§ **Schriftliche Anweisung 1**:
Beantworten Sie anhand des Interviewauszugs die folgenden Fragen:
(a) Wo befindet sich das Geschäft von Reinhard Köck?
(b) In wie viele Teile ist der Kontakt zu den Kunden gegliedert?
(c) Auf welche Weise werden die Briefe an die Kunden verfasst?

§ **Extrahierter Text**:
Köck: Fokus auf Werkstatt und Nachhaltigkeit

Ehrlich, nicht beschönigend und doch hoffnungsvoll: Reinhard Köck, Juwelier aus der Wiener Innenstadt, gibt seine Einschätzung der aktuellen Lage.


Blickpunkt Juwelier: Herr Köck, wie halten Sie derzeit Kontakt zu Ihren Kunden?

Reinhard Köck: Wir haben den Kontakt zu unseren Kunden in drei Teilen gegliedert. Erstens ein Kontakt mittels Telefongespräch und E-Mail. Dies geschieht auf sehr persönliche und familiäre Weise. Zweitens gibt es unseren Online-Shop. Drittens versuchen wir unseren Kunden mit handschriftlichen Briefen unsere Situation darzustellen und sehr offen über die aktuellen wirtschaftlichen Probleme eines Familienbetriebes zu verweisen.

BJ: Apropos Online-Shop, wie haben sich die Click- und Verkaufszahlen entwickelt?

§ **Schriftliche Anweisung 2**: Geben Sie aus den folgenden Zeilen alles von der Zeile mit „The width and“ bis hinunter zur Zeile mit „(x=406, y=40)“ unverändert wieder, beide Zeilen eingeschlossen. Lassen Sie dabei die Bilder weg.

§ **Zu verwendende Zeilen**:

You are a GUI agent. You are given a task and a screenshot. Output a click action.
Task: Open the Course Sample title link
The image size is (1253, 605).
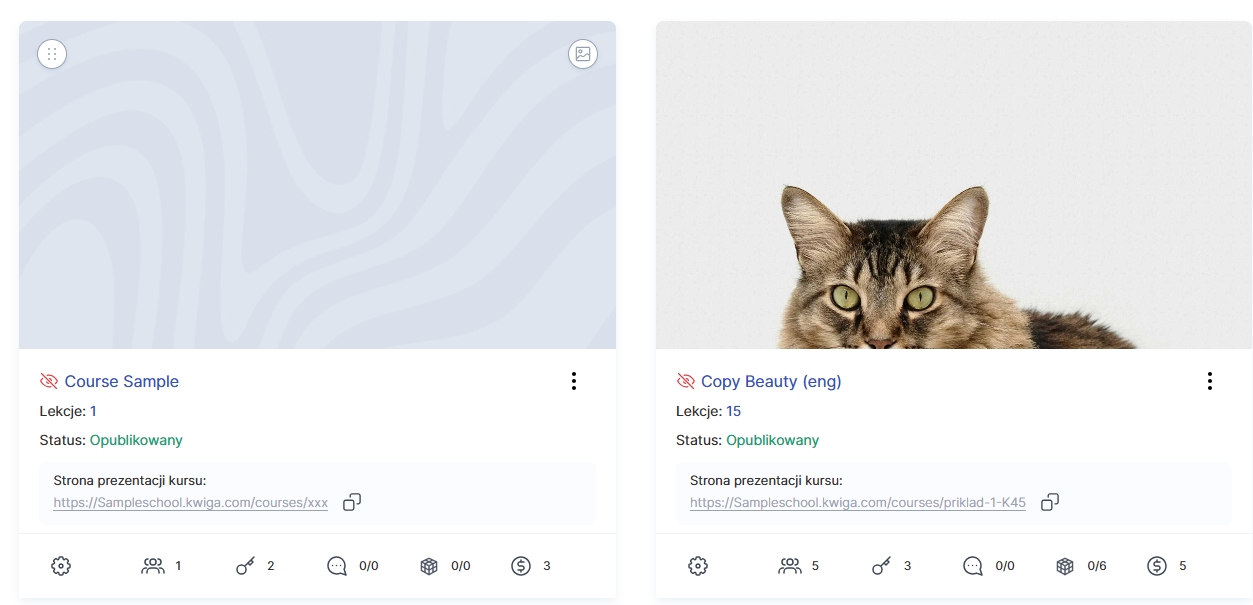[x=122, y=381]
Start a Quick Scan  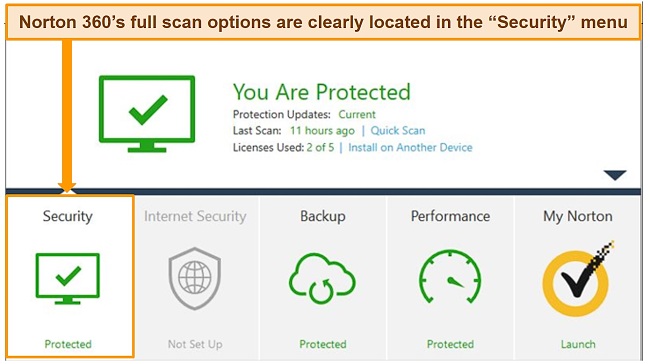pyautogui.click(x=398, y=131)
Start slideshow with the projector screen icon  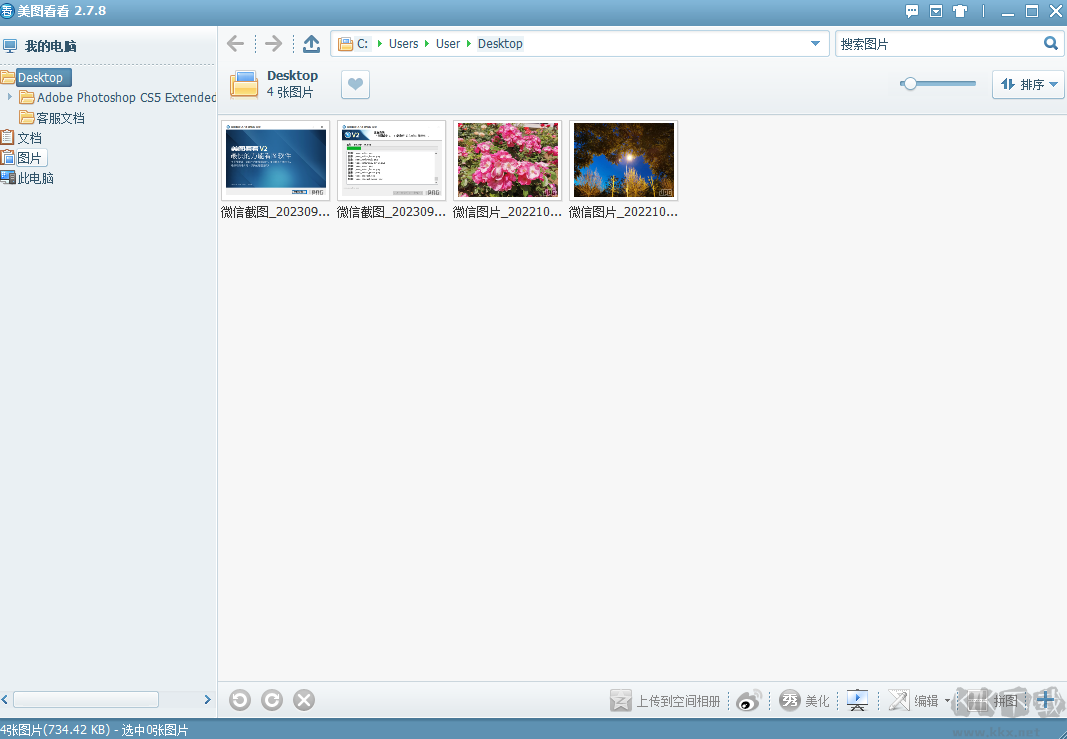click(857, 700)
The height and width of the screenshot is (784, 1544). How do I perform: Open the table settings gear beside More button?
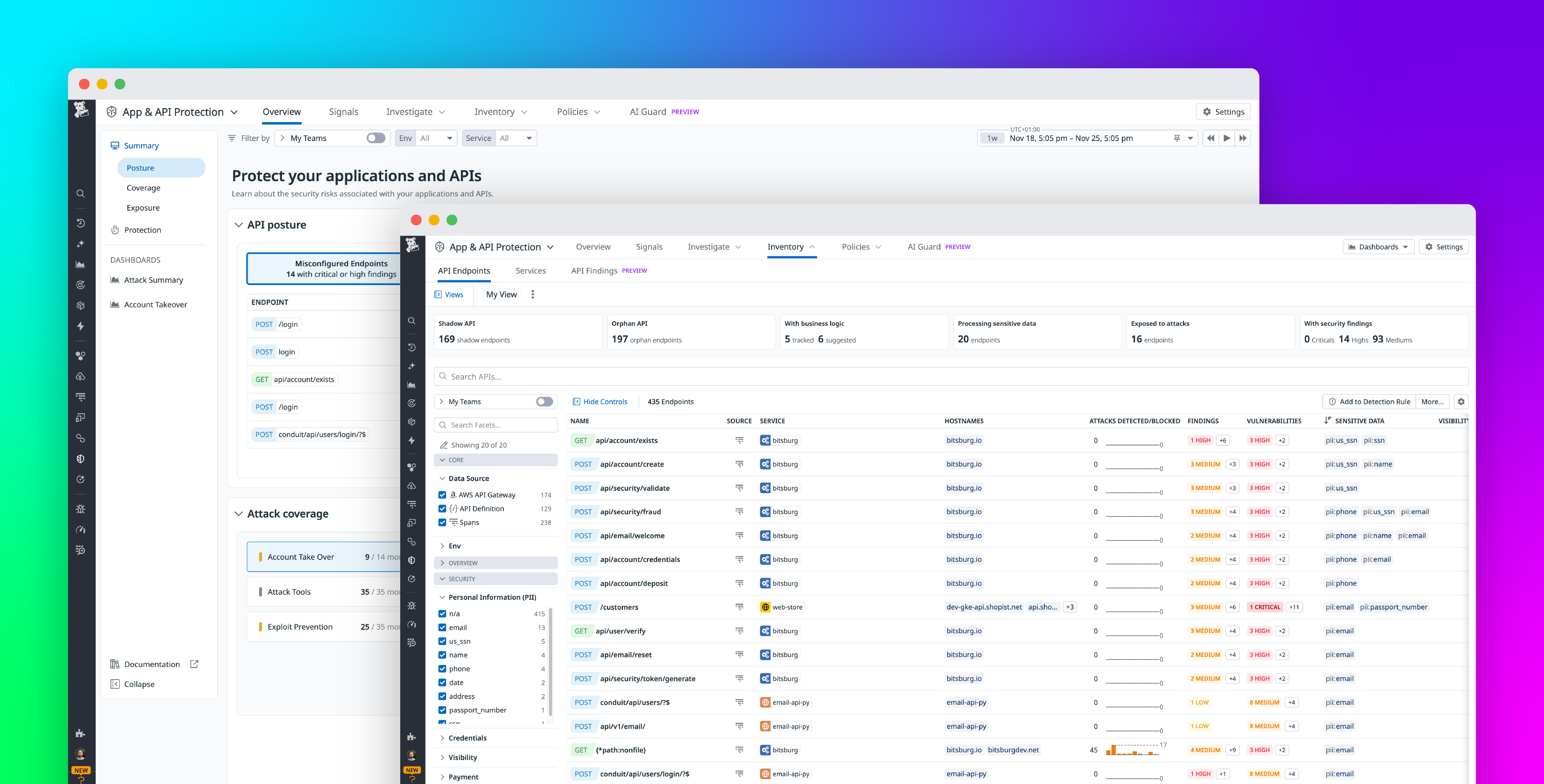tap(1462, 402)
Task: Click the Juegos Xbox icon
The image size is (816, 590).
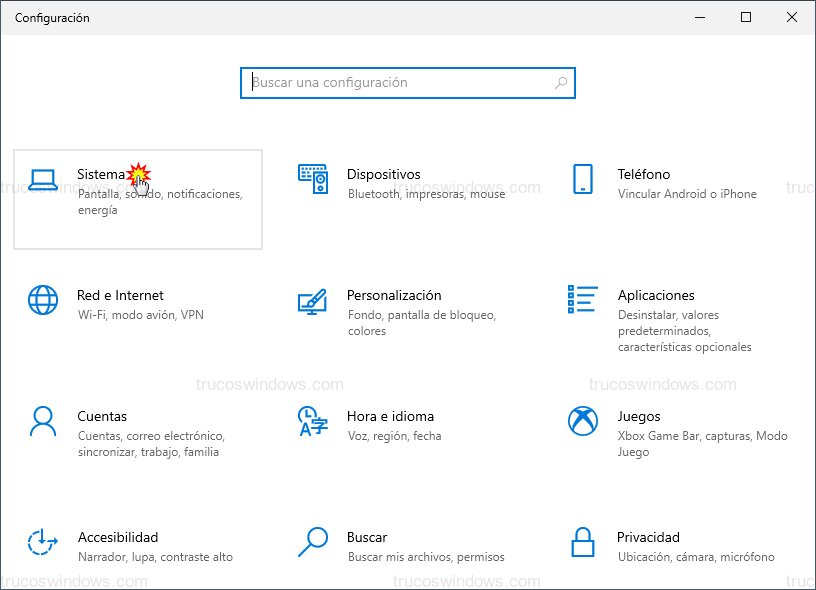Action: [x=584, y=421]
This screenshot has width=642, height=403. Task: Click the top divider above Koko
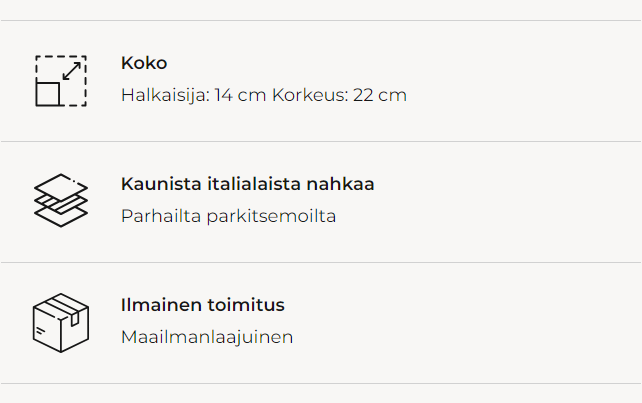pos(321,21)
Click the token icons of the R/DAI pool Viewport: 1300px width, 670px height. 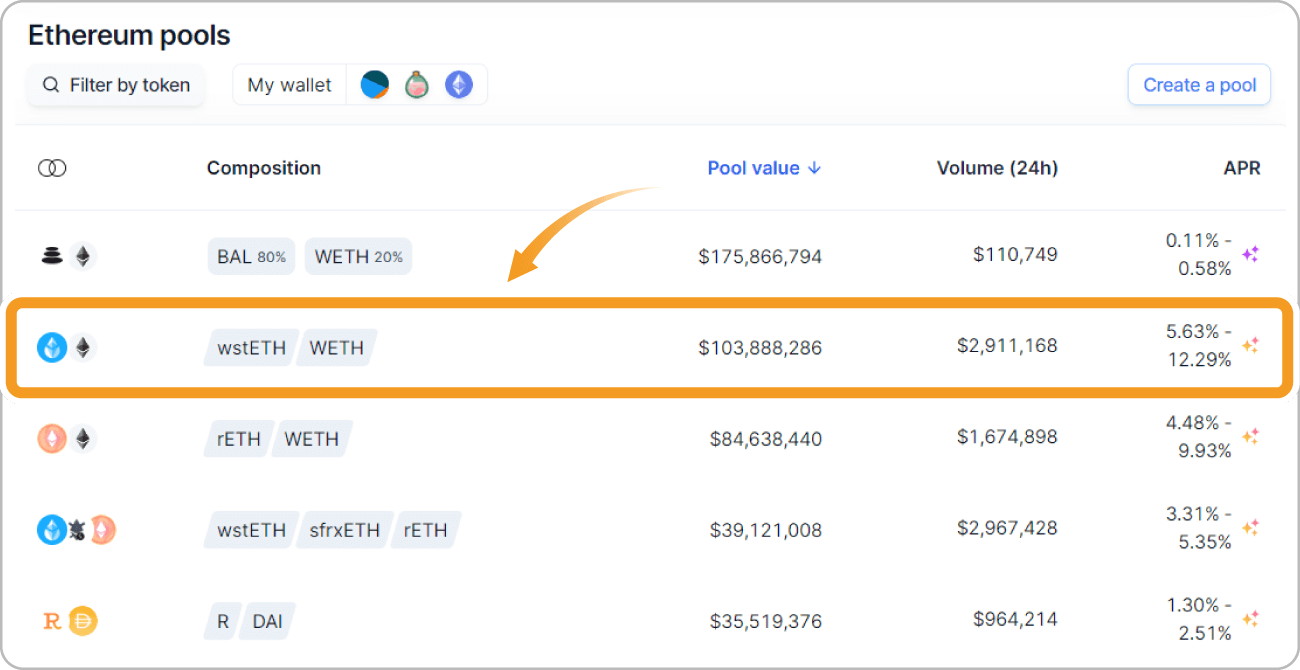[69, 621]
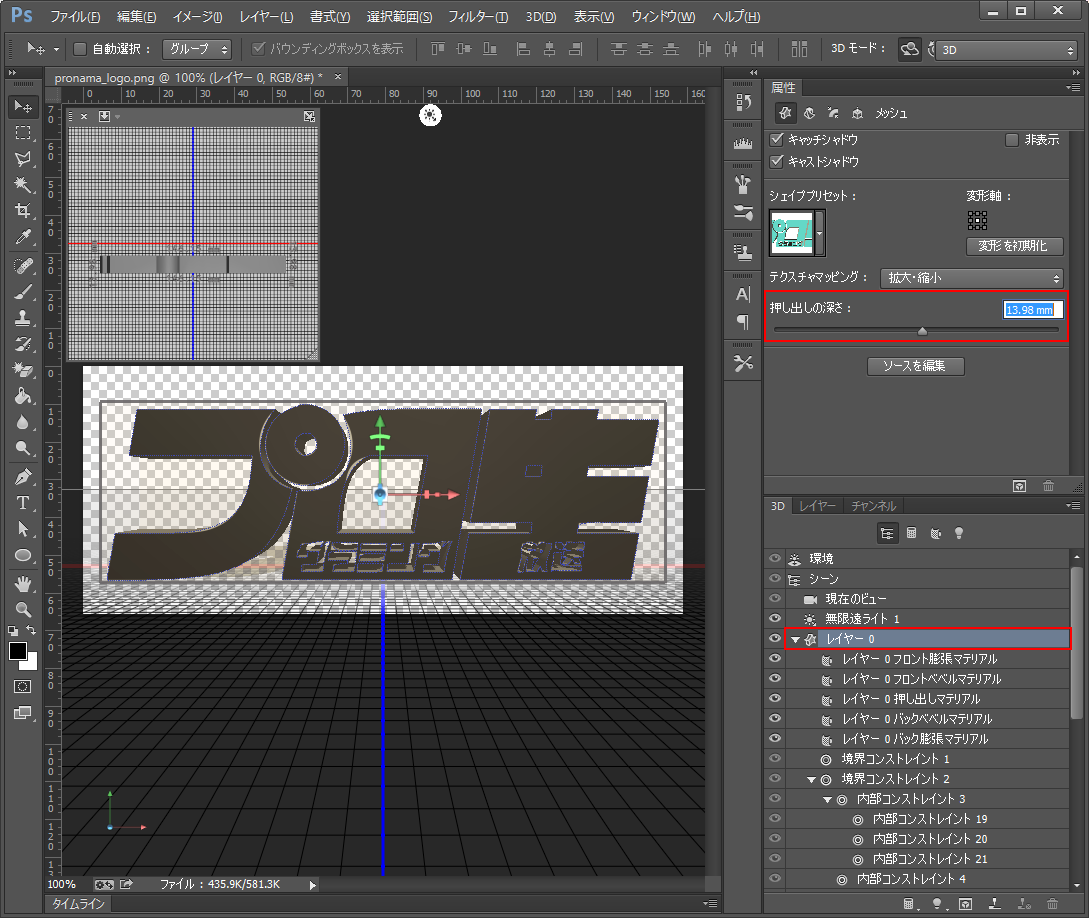Click the infinite light widget above canvas
The image size is (1089, 918).
pyautogui.click(x=430, y=116)
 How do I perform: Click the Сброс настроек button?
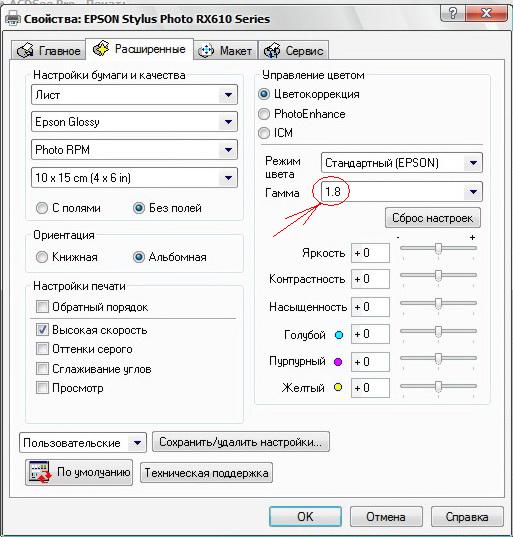coord(433,218)
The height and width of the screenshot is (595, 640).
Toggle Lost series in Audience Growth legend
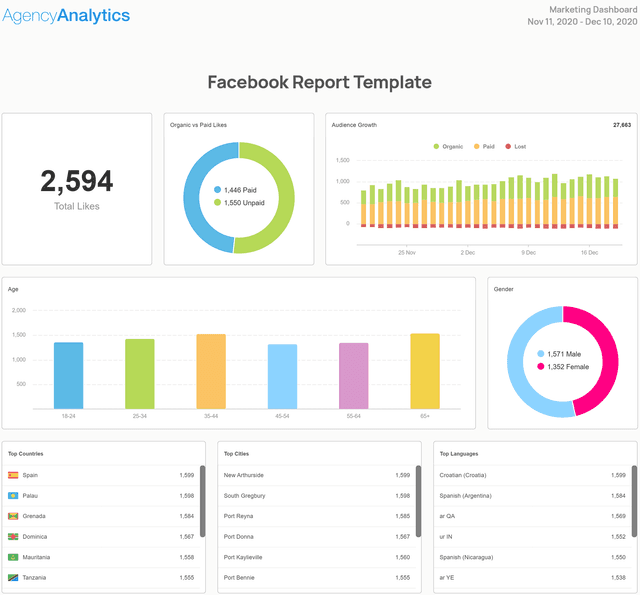(515, 146)
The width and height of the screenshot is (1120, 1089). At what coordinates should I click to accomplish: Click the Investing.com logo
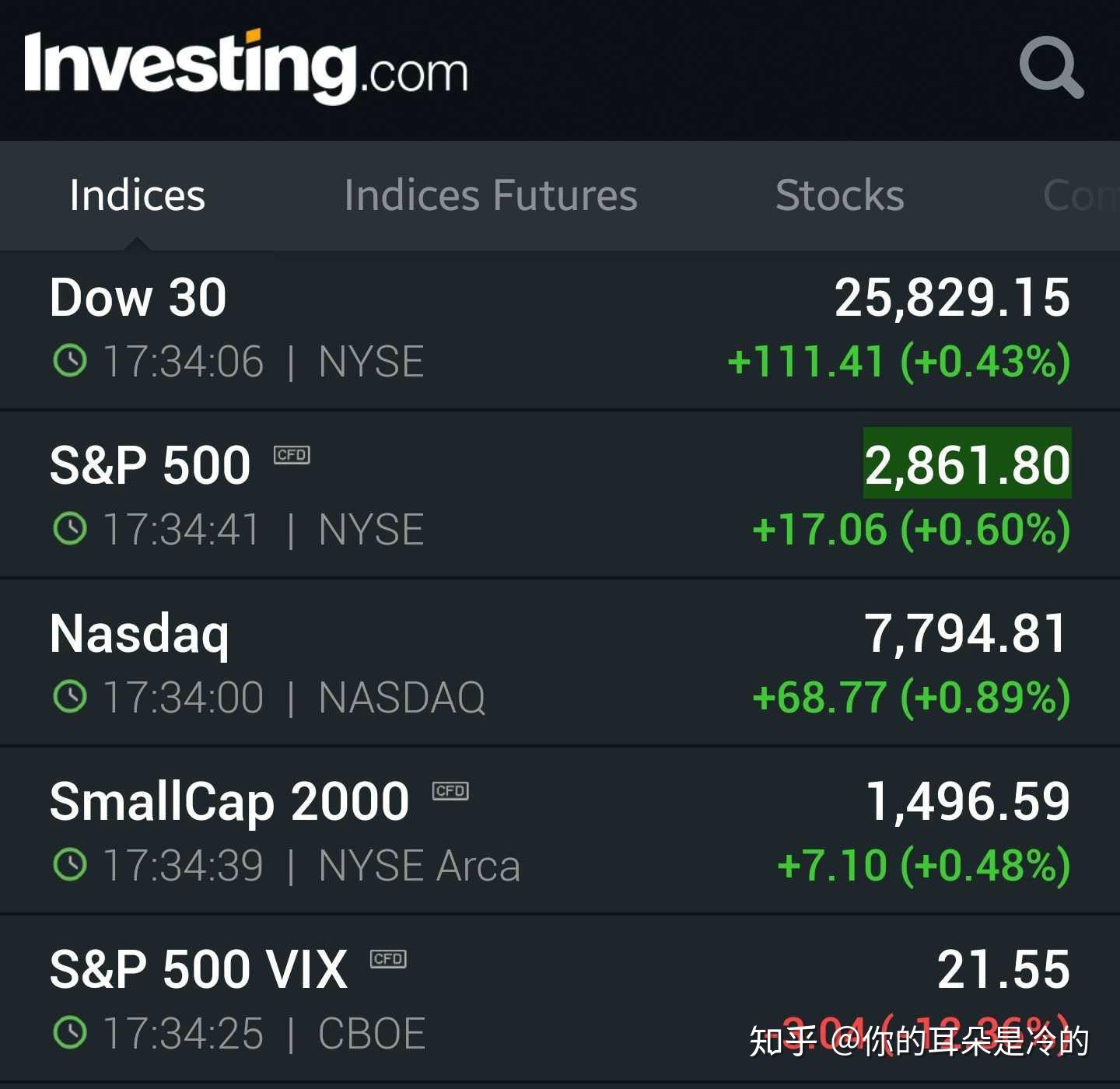(246, 67)
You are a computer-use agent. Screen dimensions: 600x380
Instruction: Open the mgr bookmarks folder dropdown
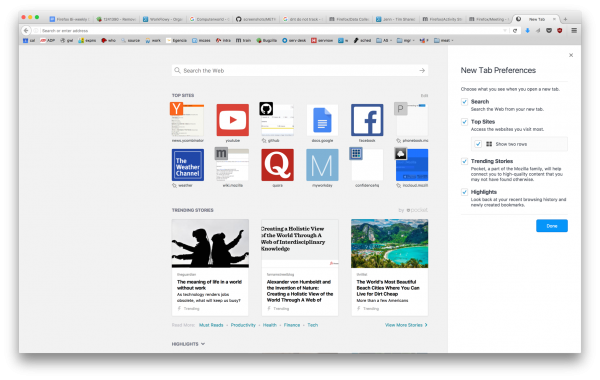(x=406, y=40)
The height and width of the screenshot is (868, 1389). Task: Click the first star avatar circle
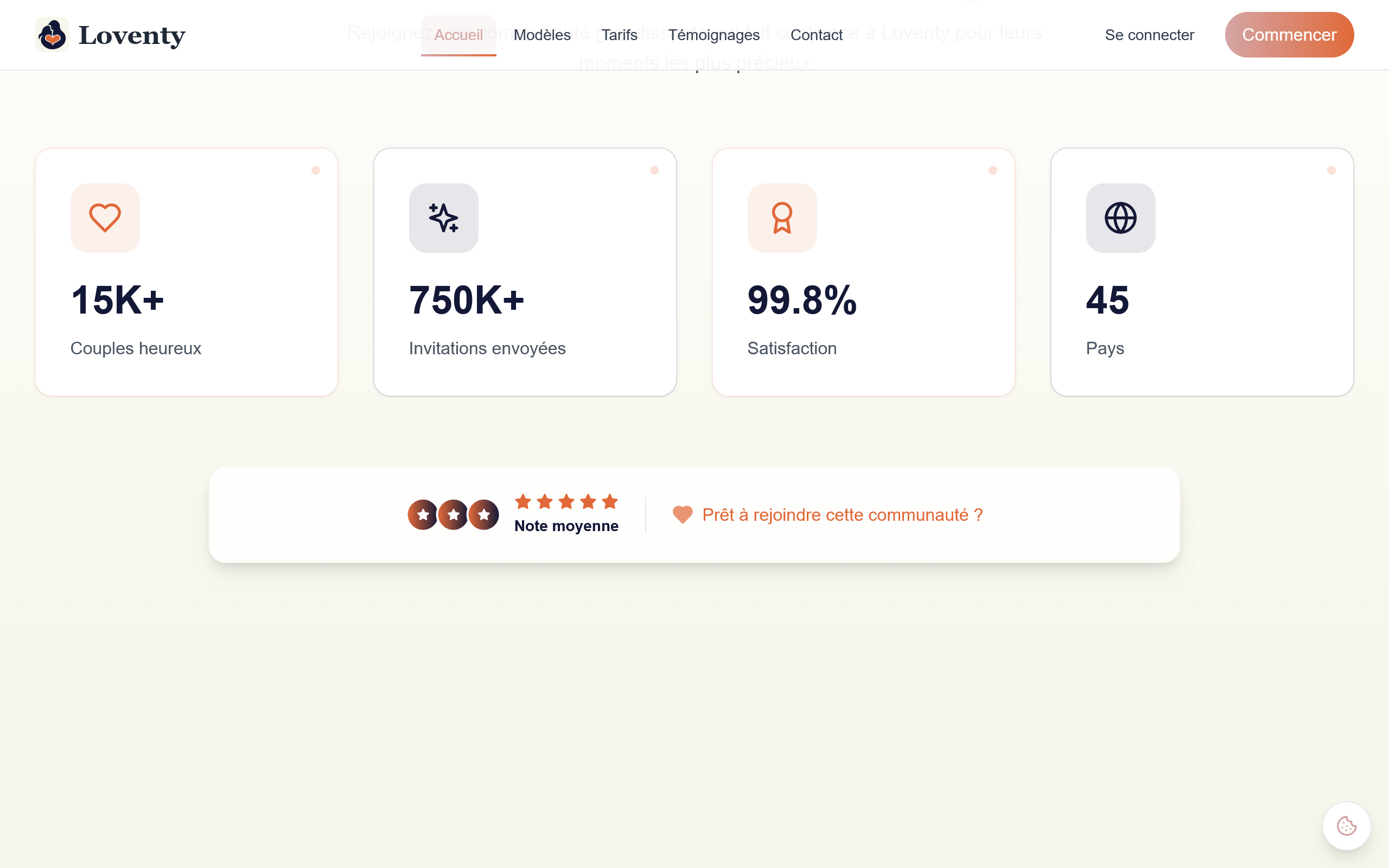click(x=423, y=514)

§ **Vollständige Antwort 1**:
(a) In der Wiener Innenstadt.
(b) In drei Teile.
(c) Handschriftlich.

§ **Vollständige Antwort 2**:
The width and height of the screenshot is (1120, 1089). At what coordinates should I click to accomplish: Click the Investing.com logo
(246, 67)
You are a computer-use agent. Screen dimensions: 600x380
Instruction: Open the mgr bookmarks folder dropdown
(x=406, y=40)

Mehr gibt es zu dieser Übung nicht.